_Problema proposto 1_. Reescreva as linhas da listagem, da que contém "is (579, 1444)." até a que contém "will (x=78, y=60).", trocando "heading" por "title" e sem mudar mais nada. Devolva somente essas linhas.

A investigação entrou em prescrição, apesar de o procurador ter acolhido a reconstrução das vítimas. Então, o papa poderia ter feito um erro de avaliação?

Pode ser que o papa foi informado de um inquérito judicial resolvido em absolvição, mas do qual não há confirmação. Eu não conheço o caso a partir de dentro, mas me parece legítimo pensar que, mesmo que o papa tenha uma convicção, esta não pode ser usada para dizer que houve uma mudança de linha. Até porque Francisco trouxe elementos importantes e decisivos para esse caso. Como o fato de que a questão não é absolutamente do clero pedófilo, mas também de bispos pusilânimes, isto é, de bispos que consideravam os padres como filhos e as vítimas como enteados.

Isso também ficou claro pelo fato de que, em Santiago, o papa se encontrou com as vítimas dos abusos, e o próprio O’Malley é indicado como uma figura muito próxima do papa, também por causa dos cargos que lhe foram confiados. Portanto, essa contraposição foi inesperada. Pareceu-me que, desta vez, o papa deu um pequeno passo atrás, e a Igreja, um pequeno passo à frente, reequilibrando, desse modo, o fato de que muita confiança, sobre essa questão, é geralmente posta no papa e muito menos, ao contrário, na Igreja.

De fato, não se resolve a questão do clero pedófilo com o papado e ela foi sobrecarregada com uma ilusão eclesiológica papista quando foi retirada das Conferências Episcopais e confiada ao ex-Santo Ofício contra elas mesmas, com a ideia de que um tribunal central julgaria melhor. Enquanto isso, ao contrário, justamente um tribunal central, mesmo aplicando o princípio do “favor rei”, que é um princípio jurídico sacrossanto, gerou a grande quantidade de problemas e confusões. Portanto, não se resolve a questão esperando que o papa faça ou não declarações de tolerância, mas com o mecanismo da escolha dos bispos, dos quais o único requisito exigido no passado era uma certa condescendência de marca vagamente conservadora, e, depois, quanto ao restante, que se virassem.

Muitos deles, por sua vez, não conseguiam ser bispos, isto é, conhecer seus filhos e filhas estuprados, enquanto o bispo deve ser um pai para os estuprados. Não é o prefeito de Nova York que deve controlar o Central Park à noite. Mas ele é alguém que, se não se comporta como um pai em relação às vítimas, abre mão de suas tarefas. Eu não sei se, sobre Barros, o papa tem razão ou não, mas que não se transforme o caso em uma questão de política, caso contrário, retornamos à ideia de que, se o papa fizer uma gritaria, as coisas se resolvem. Porque, então, outros papas também fizeram uma gritaria: Bento XVI gritava mais do que todos, mas não foi isso que mudou as coisas.

_Listagem fornecida_.
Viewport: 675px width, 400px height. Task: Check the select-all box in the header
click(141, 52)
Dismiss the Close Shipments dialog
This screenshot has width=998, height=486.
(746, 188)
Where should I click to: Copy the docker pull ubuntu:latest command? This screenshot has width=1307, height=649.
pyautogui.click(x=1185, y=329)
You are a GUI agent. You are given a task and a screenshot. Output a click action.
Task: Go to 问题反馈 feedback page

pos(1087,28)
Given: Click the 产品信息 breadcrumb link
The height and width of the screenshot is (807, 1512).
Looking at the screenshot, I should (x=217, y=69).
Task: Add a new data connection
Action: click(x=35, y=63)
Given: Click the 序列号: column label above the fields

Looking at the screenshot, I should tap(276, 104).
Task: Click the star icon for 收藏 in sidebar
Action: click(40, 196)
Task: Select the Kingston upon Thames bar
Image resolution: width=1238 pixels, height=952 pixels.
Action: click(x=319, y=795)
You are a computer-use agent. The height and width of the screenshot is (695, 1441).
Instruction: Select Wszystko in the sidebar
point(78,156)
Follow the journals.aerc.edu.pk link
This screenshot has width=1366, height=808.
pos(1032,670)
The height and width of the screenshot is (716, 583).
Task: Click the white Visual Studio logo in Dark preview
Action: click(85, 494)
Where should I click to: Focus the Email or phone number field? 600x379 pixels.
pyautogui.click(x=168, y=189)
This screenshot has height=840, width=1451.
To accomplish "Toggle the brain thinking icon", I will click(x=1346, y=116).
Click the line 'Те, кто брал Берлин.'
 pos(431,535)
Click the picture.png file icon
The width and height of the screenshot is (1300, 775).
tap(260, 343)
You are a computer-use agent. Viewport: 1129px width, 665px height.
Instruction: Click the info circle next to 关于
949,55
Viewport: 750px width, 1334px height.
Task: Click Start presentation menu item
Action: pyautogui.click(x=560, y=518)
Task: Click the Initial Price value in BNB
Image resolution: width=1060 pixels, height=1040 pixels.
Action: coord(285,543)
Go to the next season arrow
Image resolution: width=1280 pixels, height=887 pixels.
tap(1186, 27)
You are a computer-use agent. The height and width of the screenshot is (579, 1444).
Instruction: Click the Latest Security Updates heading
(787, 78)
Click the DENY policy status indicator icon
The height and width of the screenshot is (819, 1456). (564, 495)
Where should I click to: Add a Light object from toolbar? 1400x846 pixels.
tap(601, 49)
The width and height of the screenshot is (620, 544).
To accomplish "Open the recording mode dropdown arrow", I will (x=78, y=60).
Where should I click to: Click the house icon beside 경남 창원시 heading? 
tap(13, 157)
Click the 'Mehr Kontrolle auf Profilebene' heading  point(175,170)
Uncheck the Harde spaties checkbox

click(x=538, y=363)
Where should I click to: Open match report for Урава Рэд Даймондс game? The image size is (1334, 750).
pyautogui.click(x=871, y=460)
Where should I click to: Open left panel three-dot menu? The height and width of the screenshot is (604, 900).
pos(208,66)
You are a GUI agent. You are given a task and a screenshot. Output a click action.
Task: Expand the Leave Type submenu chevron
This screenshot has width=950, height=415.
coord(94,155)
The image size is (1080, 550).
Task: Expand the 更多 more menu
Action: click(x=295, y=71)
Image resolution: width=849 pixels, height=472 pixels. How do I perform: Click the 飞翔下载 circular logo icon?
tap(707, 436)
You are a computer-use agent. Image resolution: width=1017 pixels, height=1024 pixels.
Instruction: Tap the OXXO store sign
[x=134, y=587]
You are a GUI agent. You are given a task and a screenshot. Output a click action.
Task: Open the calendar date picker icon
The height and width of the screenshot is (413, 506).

_Problema proposto 2_. Dê continuidade ao texto sobre o papa e a questão do clero pedófilo, começando logo após a última frase apresentada.

_Resposta correta 1_.
You are a computer-use agent. The height and width of the screenshot is (579, 1444).
Instruction: Click the Latest Security Updates title
(787, 78)
Click the DENY policy status indicator icon
The height and width of the screenshot is (819, 1456). (564, 495)
Where should I click to: Add a Light object from toolbar? 1400x846 pixels.
tap(601, 49)
The width and height of the screenshot is (620, 544).
To accomplish "Open the recording mode dropdown arrow", I will (x=78, y=60).

_Resposta correta 2_.
Essa ideia da inutilidade de um tribunal central também afetou o fato de que a comissão liderada por O’Malley foi recentemente fechada, por causa do fim do seu mandato, e se diz que pode até não ser renovada? Portanto, era equivocada a configuração do problema.

Eu simplesmente não acredito que o problema seja o de fazer uma inquisição romana da pedofilia, mas que os bispos sejam capazes de ser pais. Porque, caso contrário, deveriam renunciar, já que não sabem fazer o que lhes é exigido.

Se o papa falou de calúnias, isso significa que estas foram orquestradas, de algum modo. Quem seria, então, o orquestrador?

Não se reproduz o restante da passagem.